= Assigned task =
If a record below holds a picture, drop the picture and restate everything else word for word.

= Input =
↓
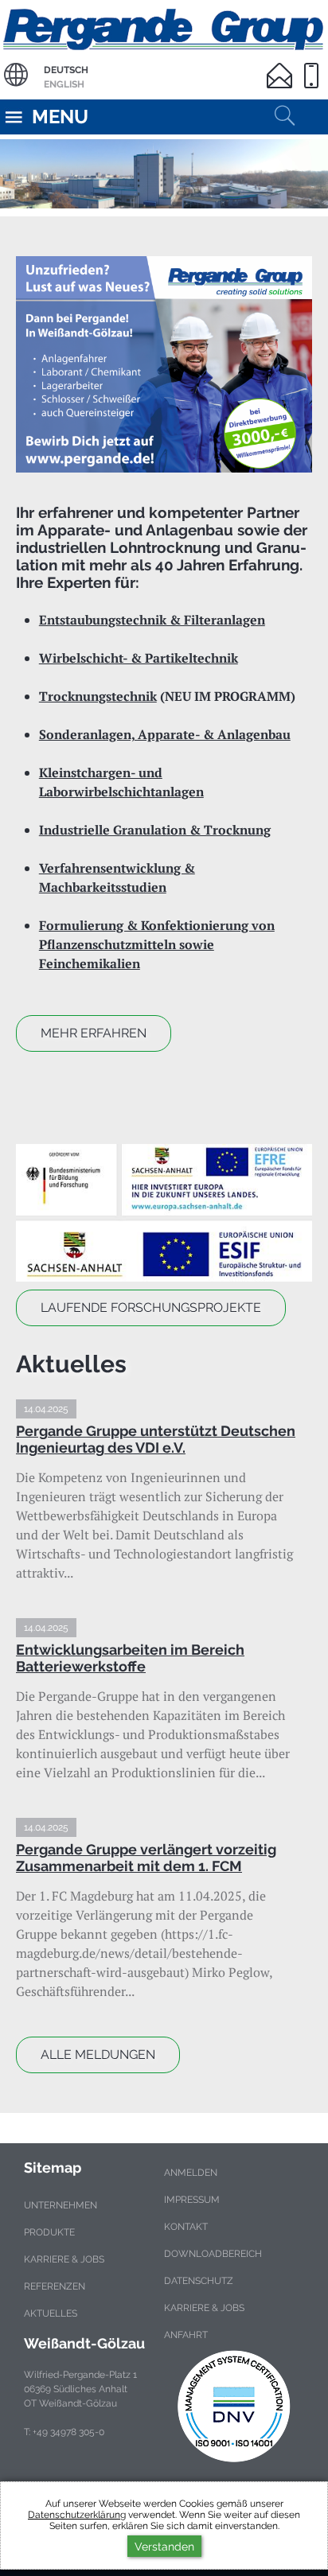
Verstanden (164, 2546)
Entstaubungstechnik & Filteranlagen (152, 619)
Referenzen (54, 2286)
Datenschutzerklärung (77, 2514)
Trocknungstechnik (98, 696)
↑
= Solution for this task =
Verstanden (164, 2546)
Entstaubungstechnik & Filteranlagen (152, 619)
Referenzen (54, 2286)
Datenschutzerklärung (77, 2514)
Trocknungstechnik (98, 696)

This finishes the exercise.